Me'Lisa Barber is an American sprinter. After graduating from University of South Carolina, she was the 2005 USA Outdoor Champion in the 100 metres and the 2006 World Indoor Champion in the 60 metres. She was also one of the 2003 World Champions in the 4 × 400 metres relay and one of the 2005 World Champions in the 4 × 100 metres relay.

Life and career
Barber grew up in Montclair, New Jersey. Her 4 × 100 metre and 4 × 400 metre high school relays with her twin sister, Miki, at Montclair High School were both honored as All-American. 
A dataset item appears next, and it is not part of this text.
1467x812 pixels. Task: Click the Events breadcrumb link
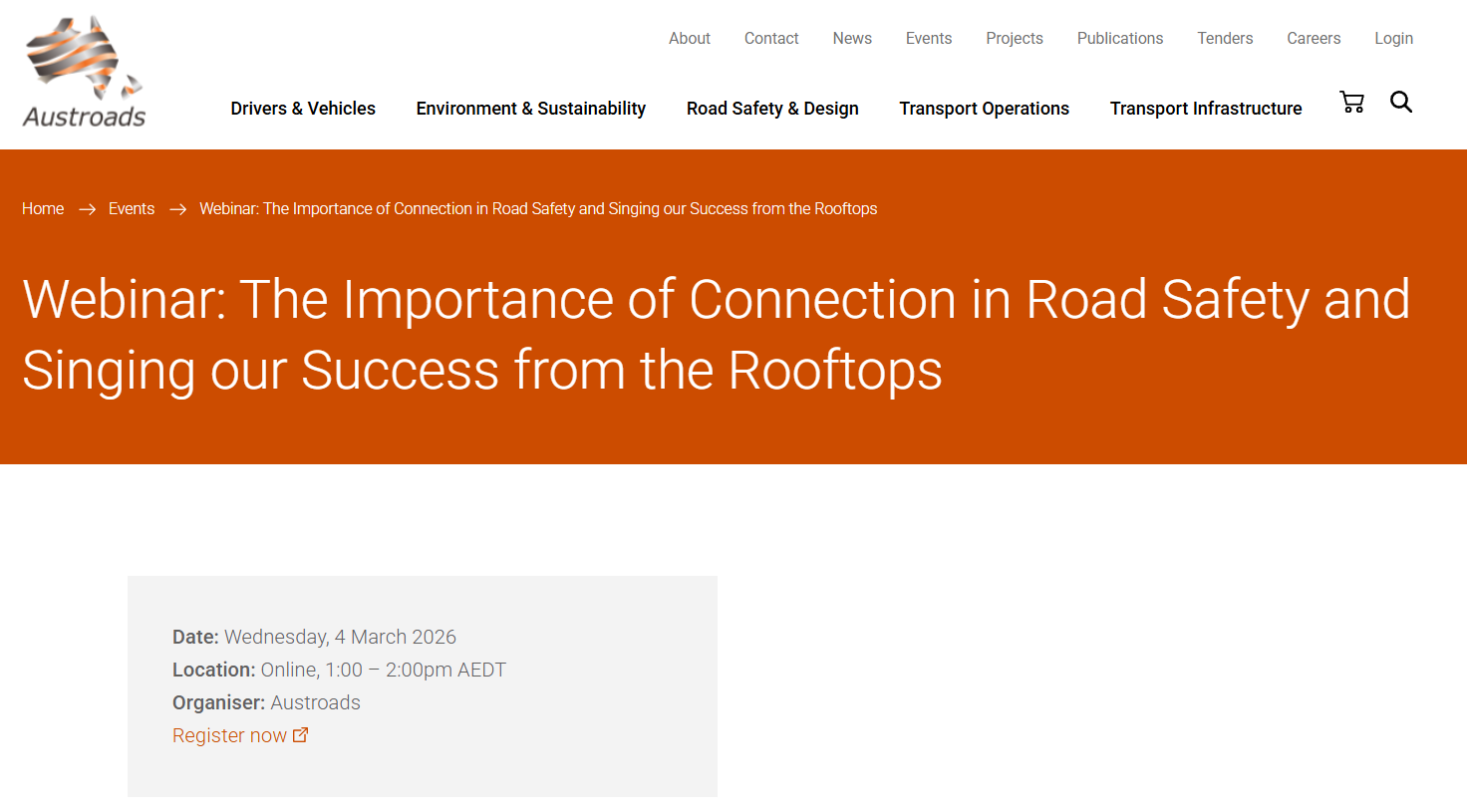click(132, 209)
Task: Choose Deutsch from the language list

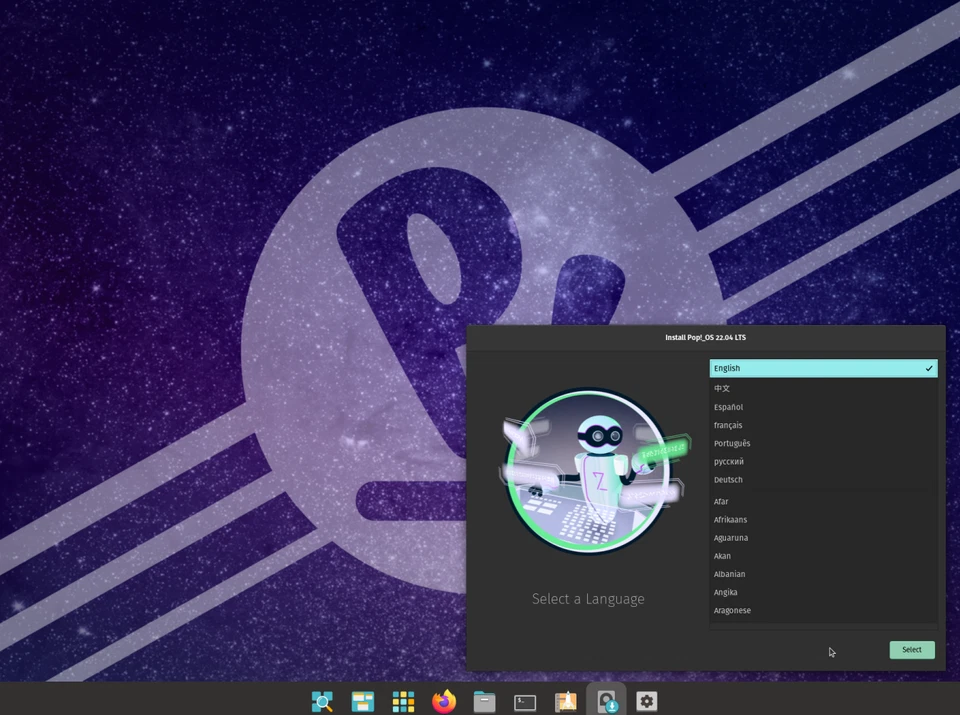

Throughout her collegiate career, Barber won four SEC titles. In 2001, while attending the University of South Carolina, she won a gold medal at the World University Games in the 4 × 400 metres relay as part of Team USA. She was made co-captain of the South Carolina Gamecocks women's track and field team in 2002, when the team won at the NCAA Outdoor Championships. During the championships, she ran in place of her sister in the 400 metres due to her sister's injury. Barber graduated from the University of South Carolina in 2002 with a degree in business and retail management. She won a gold medal in the 4 × 400 meters relay as part of Team USA at the 2003 World Championships in Paris, and competed in the 4 × 100 metres relay with Team USA at the 2005 World Championships in Helsinki. During the 2005 USA Outdoor Track and Field Championships, she won gold in the 100 metres and placed fourth in the 200 metres. 

At the 2006 IAAF World Indoor Championships, she won a gold medal in the 60 metres, running the fastest time of that season at 7.01 seconds. Barber left coach Trevor Graham in 2006 following his involvement in the BALCO scandal. In 2009, Barber ruptured her Achilles tendon after a drunk driver rear-ended her car in Atlanta, Georgia, and stopped competing for several years.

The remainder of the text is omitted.